Tenable Network Security Nessus
Strengths: Powerful, highly compatible scanning, plus malware scanning.
Weaknesses: None found.
Verdict: Superb value for money and good feature set.
Tenable Network Security Nessus is one of the most comprehensive and widely deployed vulnerability assessment tools. It is available as a software package for consumer versions of Microsoft Windows, Windows Server and Linux. It is also available as a preconfigured VM, an Amazon EC2 appliance, a preconfigured hardware appliance or a cloud service. Tenable has a wide variety of plugins which gives Nessus the ability to interface with basically any networked device. In addition, Nessus can be easily integrated with most major patch management systems, which gives administrators the ability to verify that updates are installing as they should be. Nessus can also be deployed with endpoint agents, which allow vulnerability scanning to occur offline and scan results can be collected after. This is valuable for mobile workforces where assets may not always be connected to the corporate network. The endpoint agents also allow Nessus to perform malware scanning. If a zero-day has been identified within the organization, Nessus can be used to quickly check for other machines that have been infected organization-wide.
We received Nessus as an executable installer package for Windows. It took only minutes to install the software into our test network. After we connected the supplied flash drive, we simply ran the installer and waited for it to complete. After the installer finished, we were redirected to the web-based management interface automatically. The web interface was well-designed and very modern looking. We configured basic logon information and installed the provided license key, which downloaded all of the plugins for which we were licensed. Overall, setup was easy and straightforward.

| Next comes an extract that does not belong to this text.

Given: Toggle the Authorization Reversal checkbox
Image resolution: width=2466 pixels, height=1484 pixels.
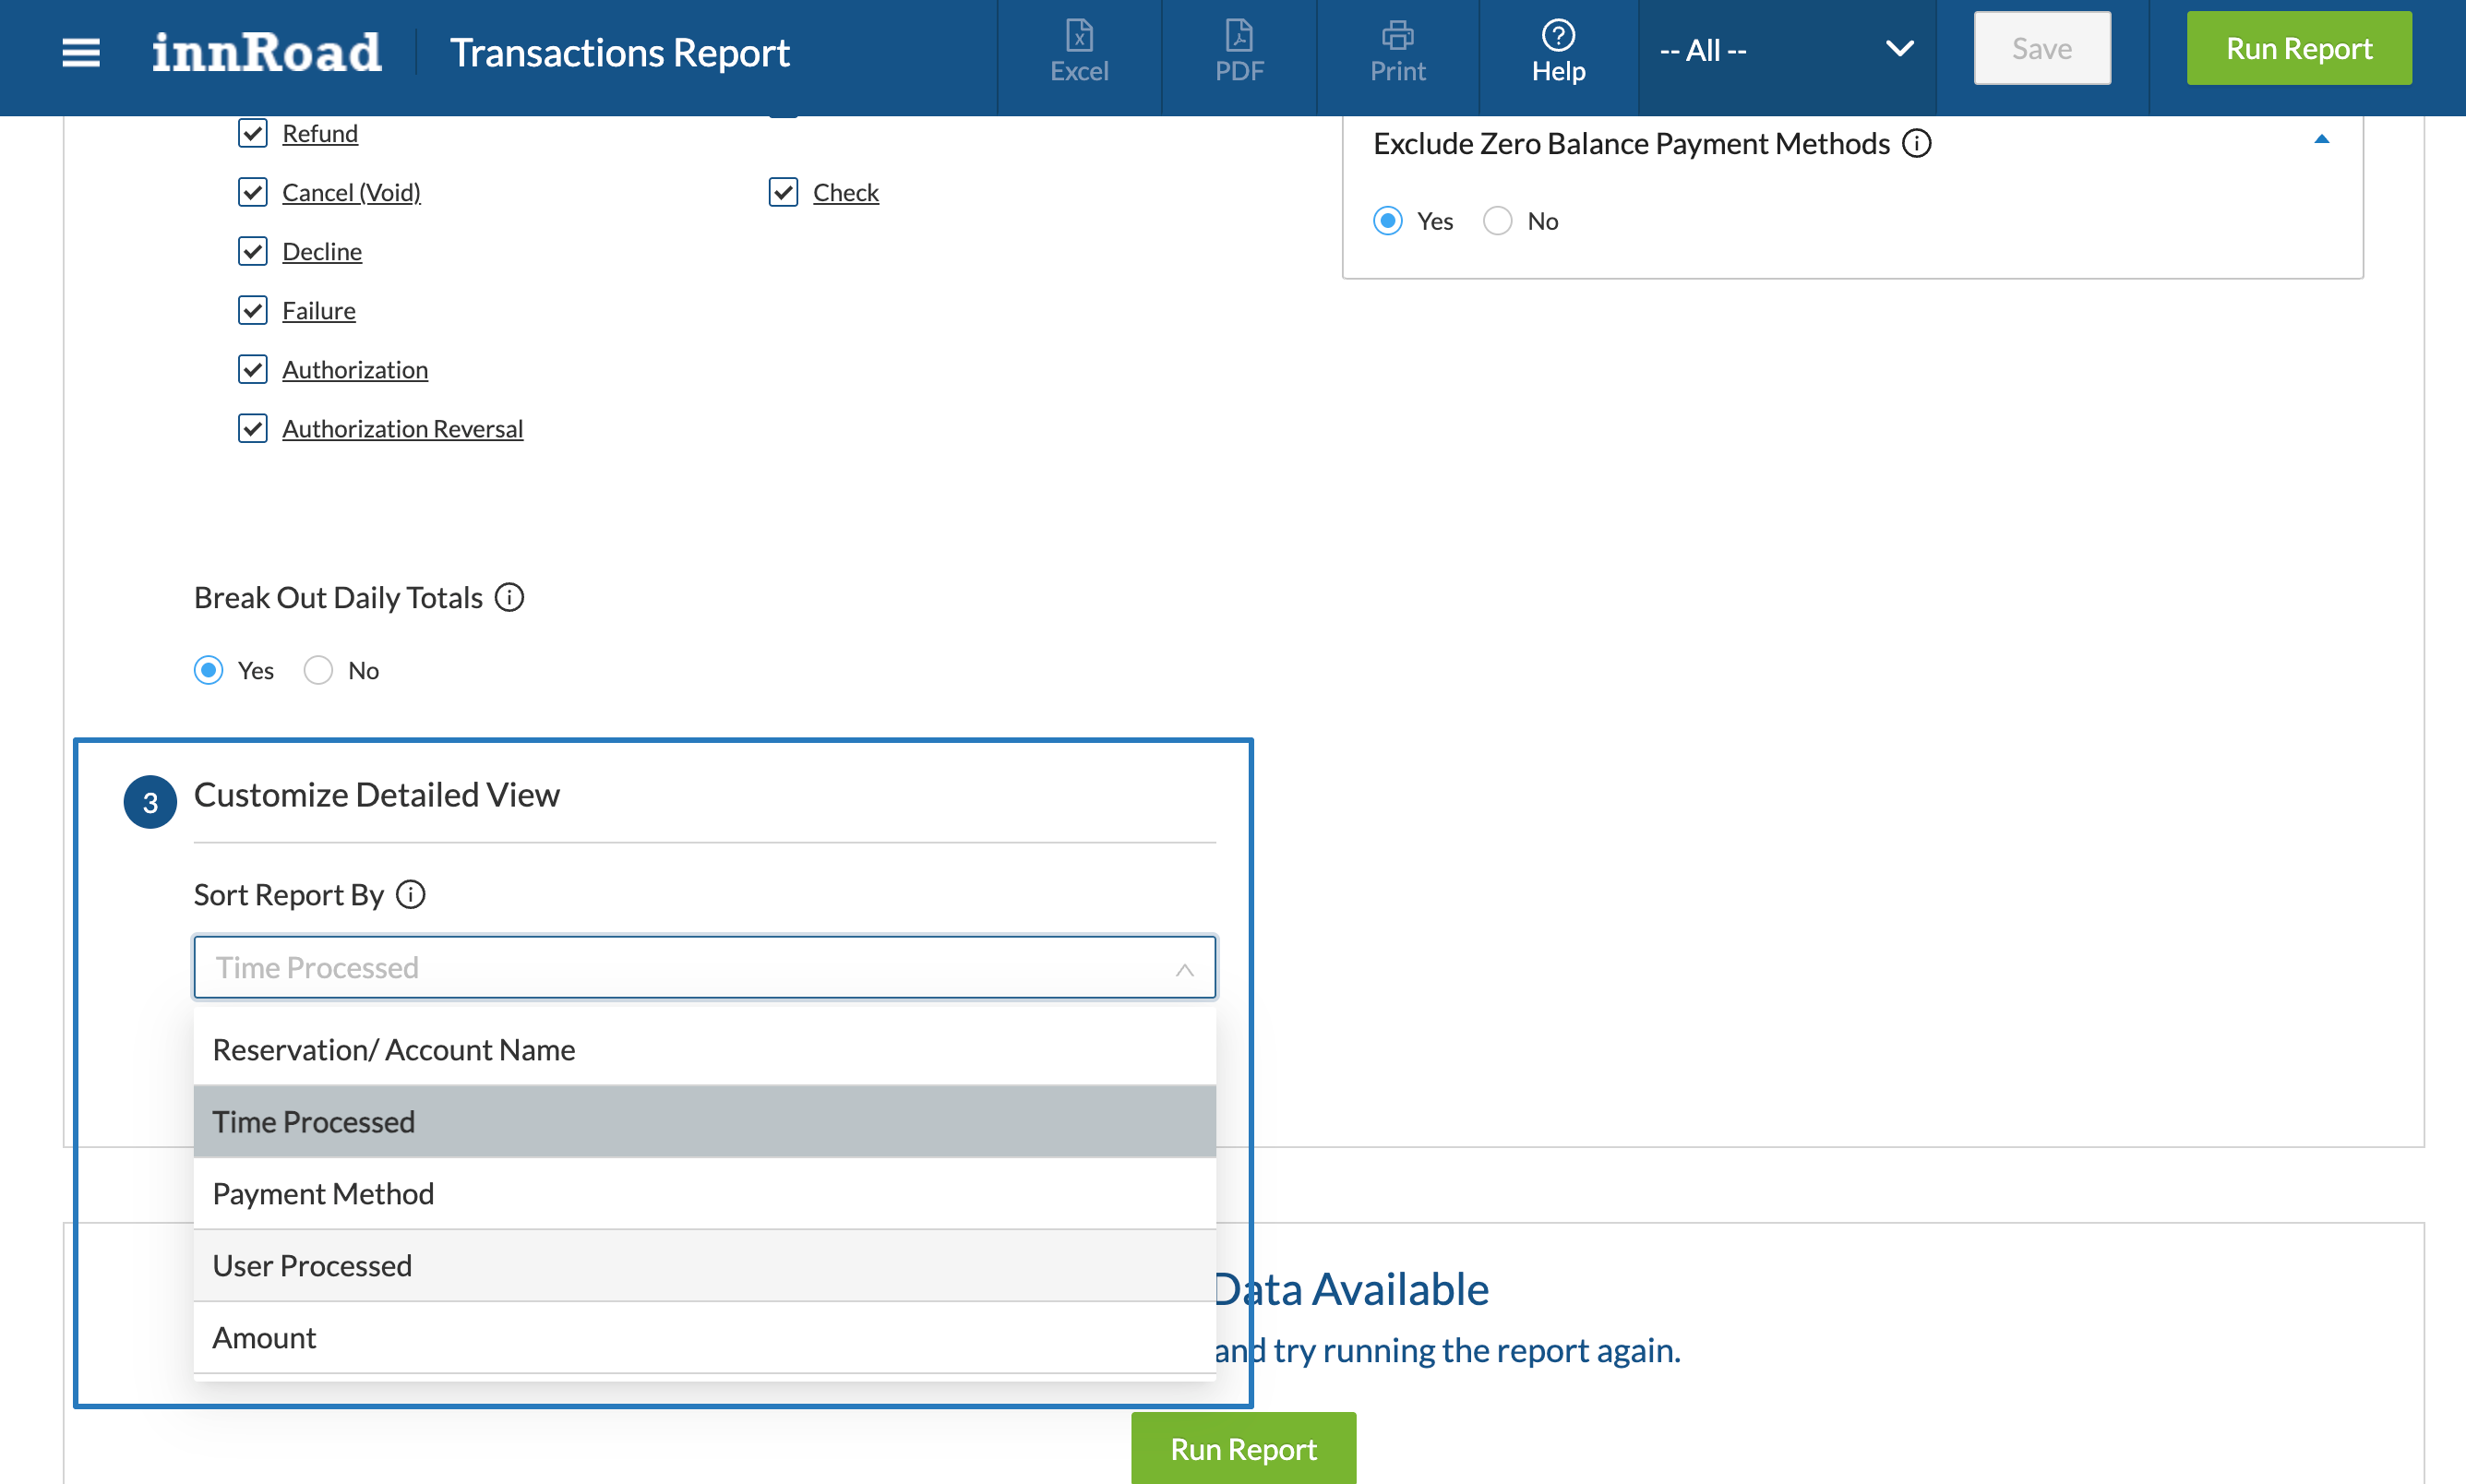Looking at the screenshot, I should pos(253,428).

Tenable Nessus has an easy-to-use, but very powerful interface. Policy creation is simple and only requires a few clicks to scan an entire corporate network. Nessus, overall, is straightforward to use and administer. Despite being simple, Nessus is an extremely powerfully scanning tool with tons of functionality. Out of the box it comes with templates for virtually every major networking device on the market, as well as any firewall, virtualization host or cloud service one can think of. It also comes preloaded with the ability to scan every major operating system for vulnerabilities. When creating policies and scans, users can deploy the built-in templates or create custom, organization-specific scans of one's own. The Nessus scanner is fast and extremely detailed. After vulnerability information has been gathered, it is ranked according to CVSS and reports can be generated with just a few clicks.

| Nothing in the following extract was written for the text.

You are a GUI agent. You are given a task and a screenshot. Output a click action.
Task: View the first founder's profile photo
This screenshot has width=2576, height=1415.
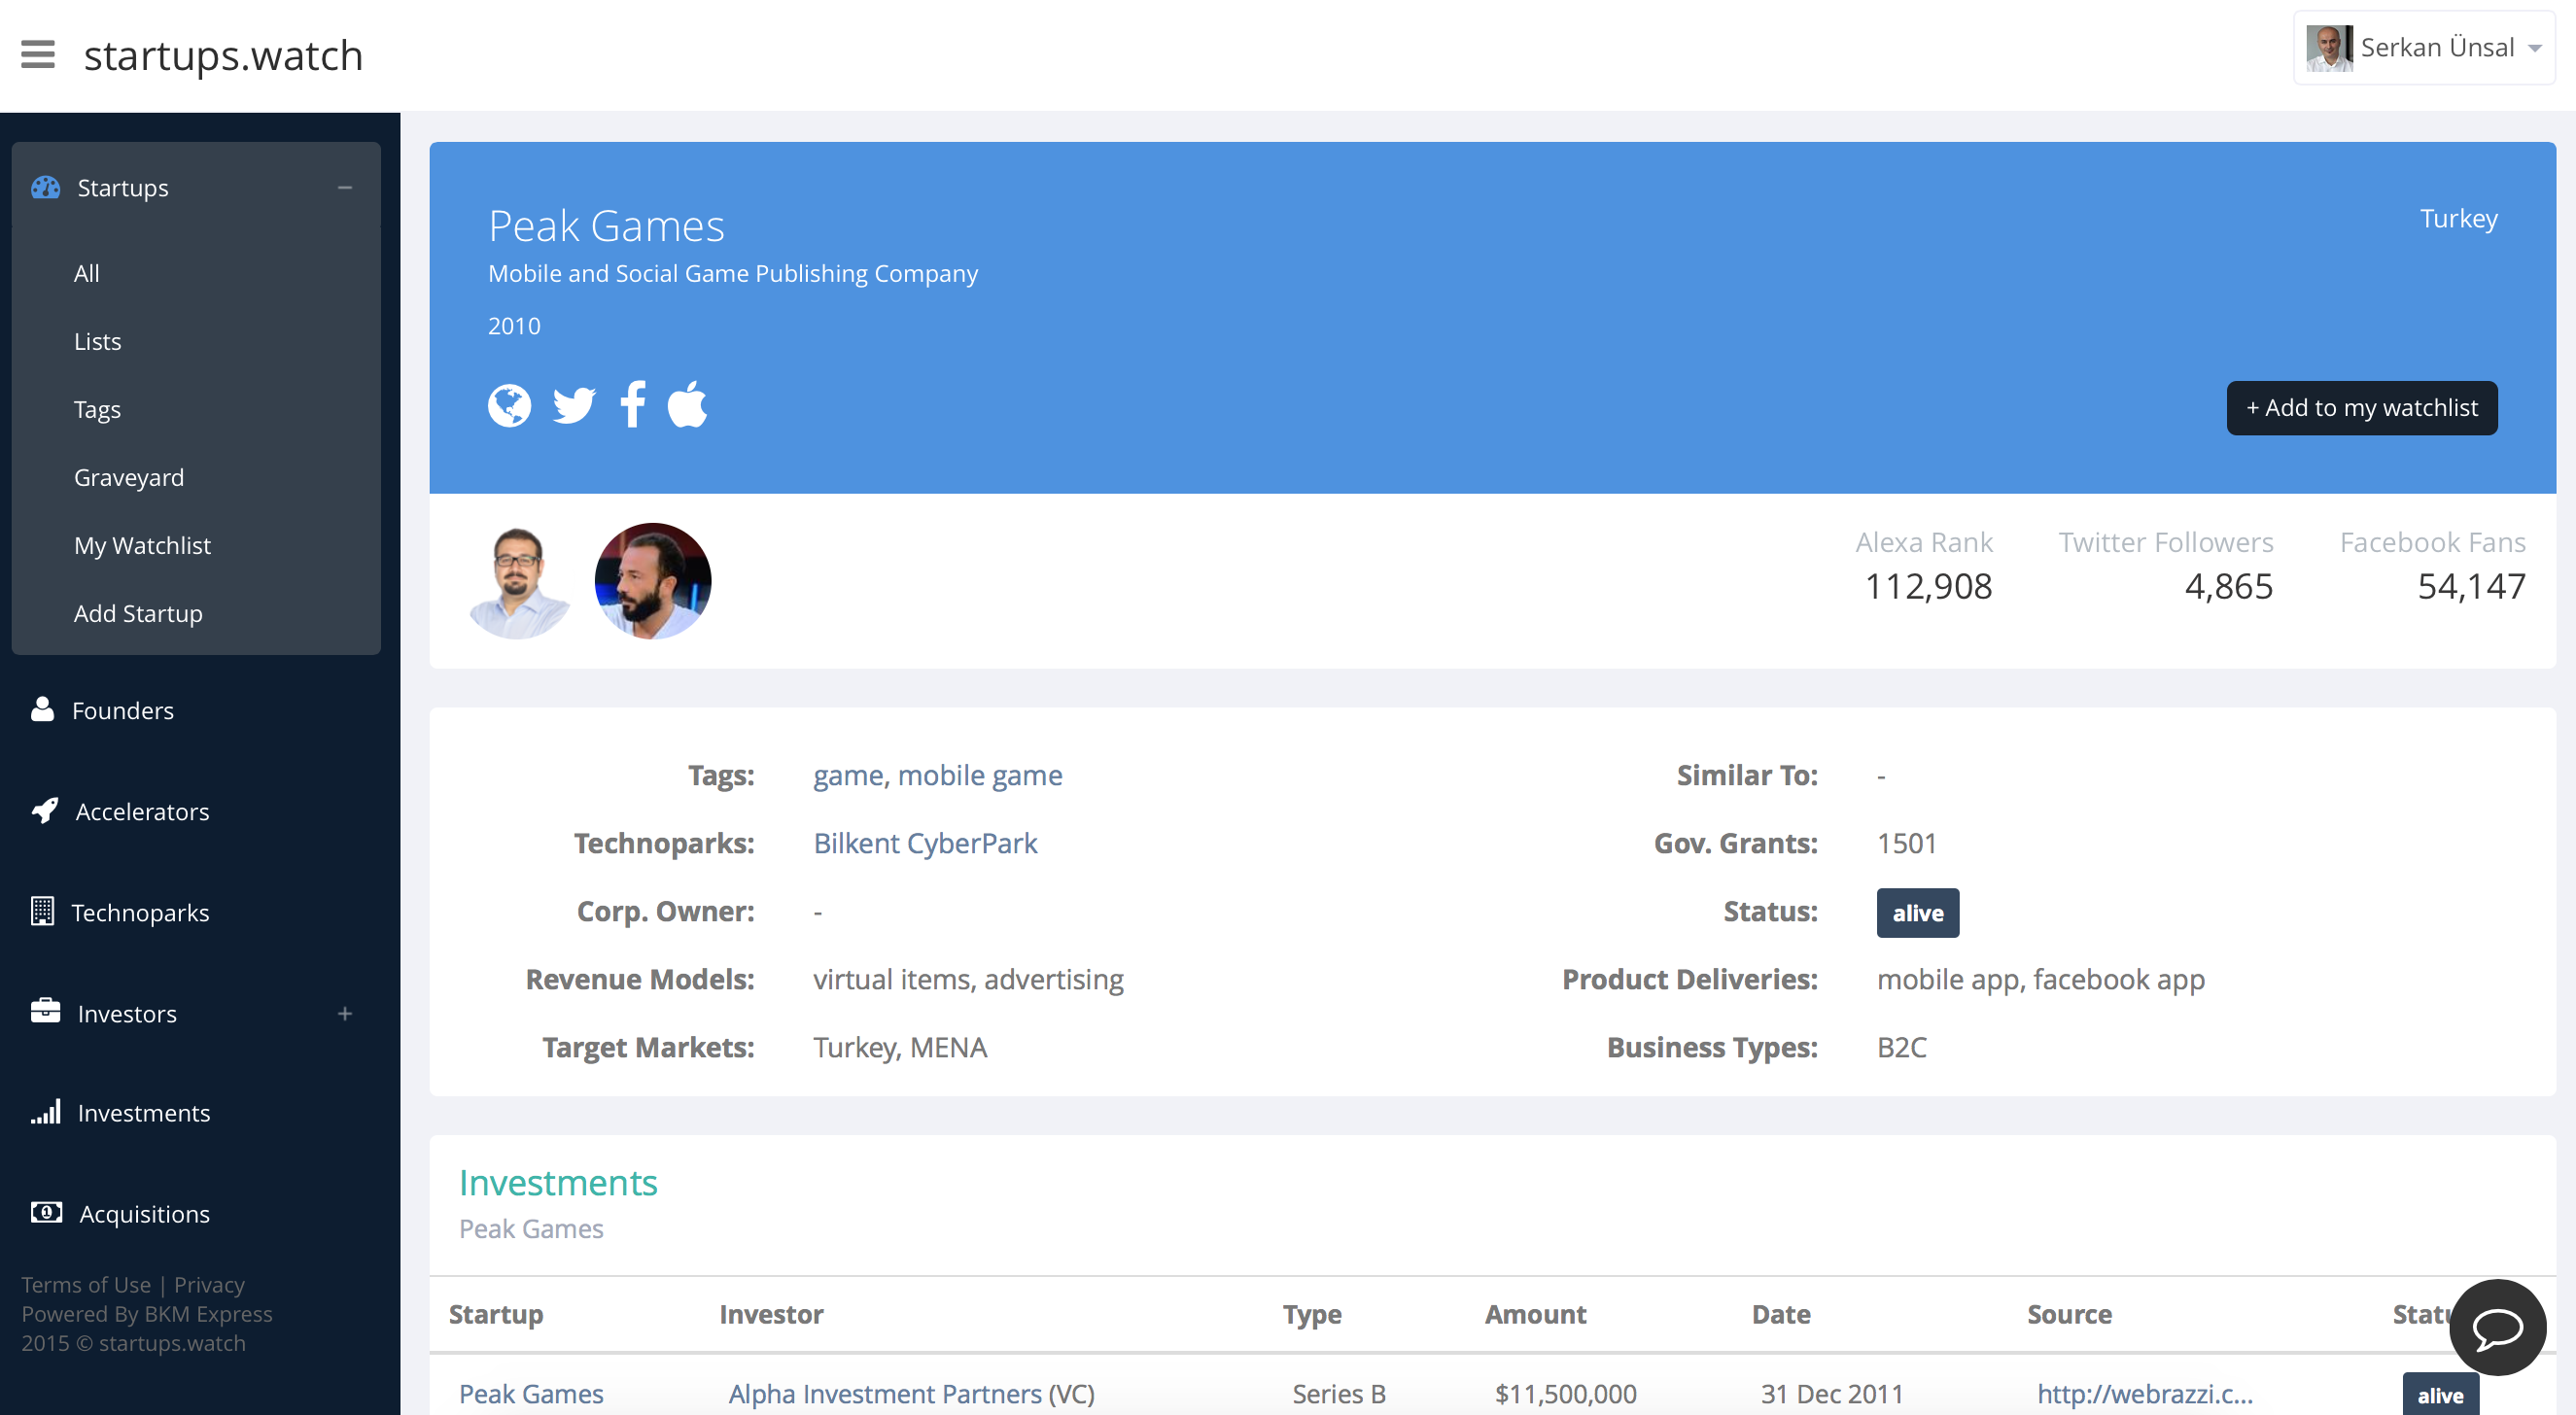tap(518, 581)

The evaluation kit we received came in the form of a USB flash drive preloaded with everything needed. In addition to the installation package, we also received a comprehensive documentation package which included instructions on setup as well as a user guide. All of the documentation was well written and included many screenshots. The documentation was helpful in both setting up and becoming familiar with the product.
The initial purchase price of Tenable Nessus is $1,500, and licensing follows a yearly renewal schedule. The yearly renewal cost is $1,200, which also includes access to Tenable support. Tenable offers support from 6 a.m. through 9 p.m. five days a week or 24/7, with maintenance, access to software upgrades, patches and current plug-ins. Support can be by phone, email and live chat. Customers also have access to a web portal with a knowledge base.
With its advanced scanning functionality and attractive pricepoint, we find this product to be of excellent value for the price. The software package price is only $1,500 for the initial purchase, which makes it more accessible for most organizations than other options. Wide compatibility is also a valuable feature. We picked this as a Best Buy.